JANUARY 2023 - As a chronic and progressive neurological condition, Parkinson’s disease (PD) can be particularly challenging for patients to manage, especially as lengthy wait-times for specialists often leave patients unsupported for long periods of time. Frontline community pharmacists can play a key role here in filling the gaps, but the reality is that there are no current tools to guide pharmacists in helping patients manage this complex condition.
Pharmacist Amy Tran with Parkinson Wellness Projects in Victoria, B.C., is hoping to change that. As a 2022 CFP Innovation Fund recipient, she and her team* will survey PD patients in the community (as well as pharmacists) over the next few months to identify areas of drug therapy where people encounter challenges and require guidance. Then they’ll use that data, along with information gleaned from focus groups, to create a toolkit to help pharmacists better educate and counsel patients in dealing with their PD.

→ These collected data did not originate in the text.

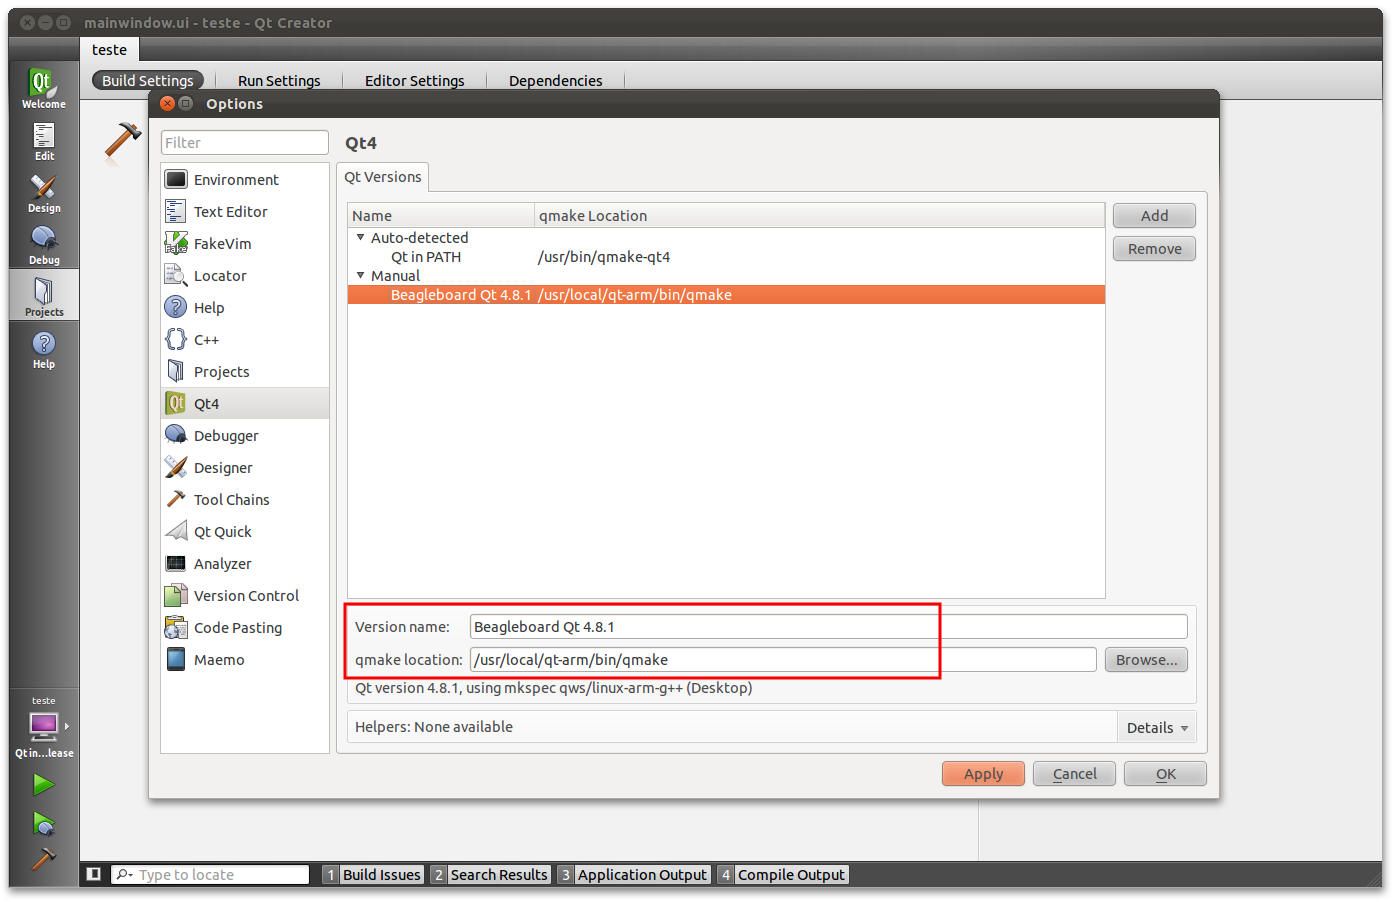1397x902 pixels.
Task: Click the Apply button
Action: (982, 774)
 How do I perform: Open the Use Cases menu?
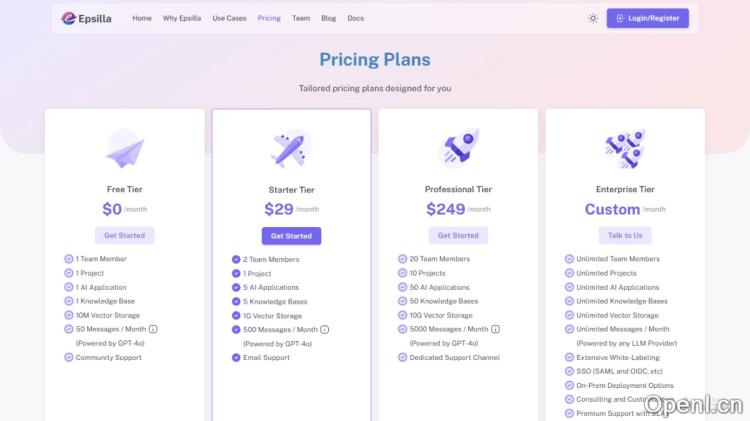click(229, 18)
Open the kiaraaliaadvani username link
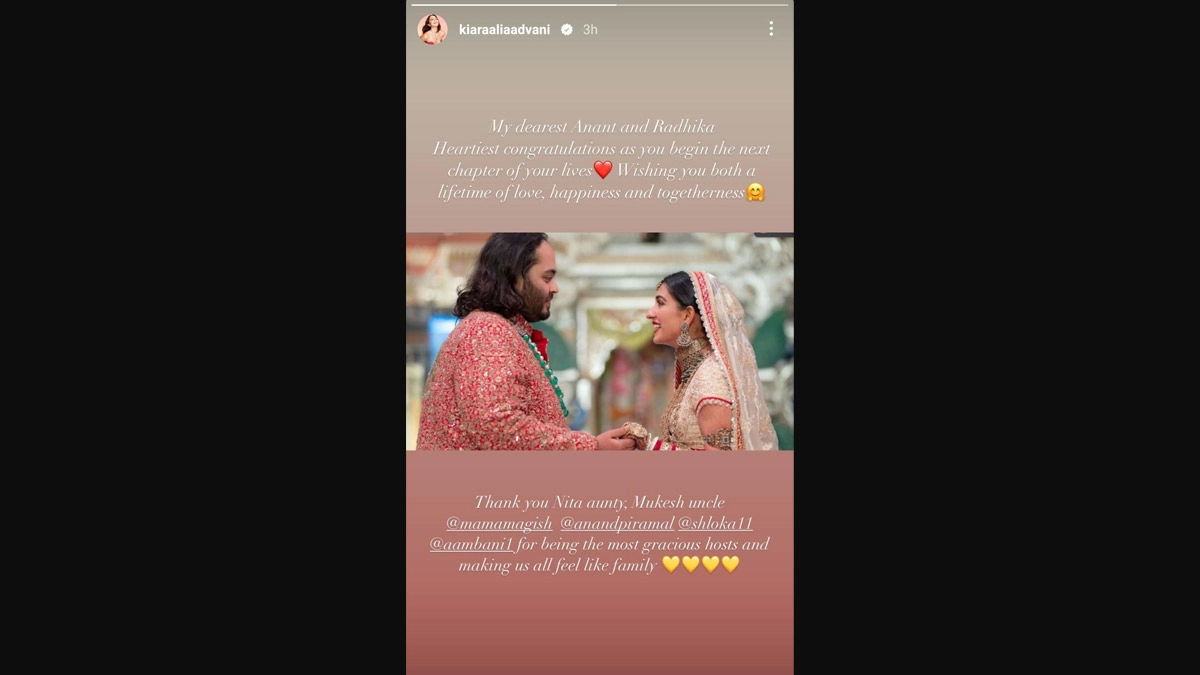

Tran says during the height of COVID-19, when doctor’s offices were closed, community pharmacists became the go-to resource for many patients. “This is a progressive disease so things change constantly and a medication regimen that worked last visit may not work now,” she says. “Being part of any adjustments that have to be made to optimize therapy is where pharmacists can play a key role in the community.”
In presenting on topics associated with PD medication management throughout her career—and participating in online patient support groups during COVID-19—Tran discovered that there are common questions emerging around PD management that patients struggle with. “By actively engaging with patients with PD, community pharmacists and other health professionals, we can develop tools and resources to better support both pharmacists and patients with medication therapy,” she says, adding that this will also help those with PD feel more capable of managing their condition in between appointments.
This is a year-long project and Tran expects a PD toolkit for pharmacists in B.C. to be available sometime this fall. “We hope the information we gather in B.C. can eventually be disseminated across all of Canada,” she says.
*Collaborating investigators on the project include Dr. Keiran Tuck, movement disorder specialist, Royal Jubilee Hospital, Parkinson’s and Movement Disorders Clinic; Bailey Martin, executive director, Parkinson Wellness Projects; and Larry Leung, assistant professor of teaching, Faculty of Pharmaceutical Sciences, University of British Columbia.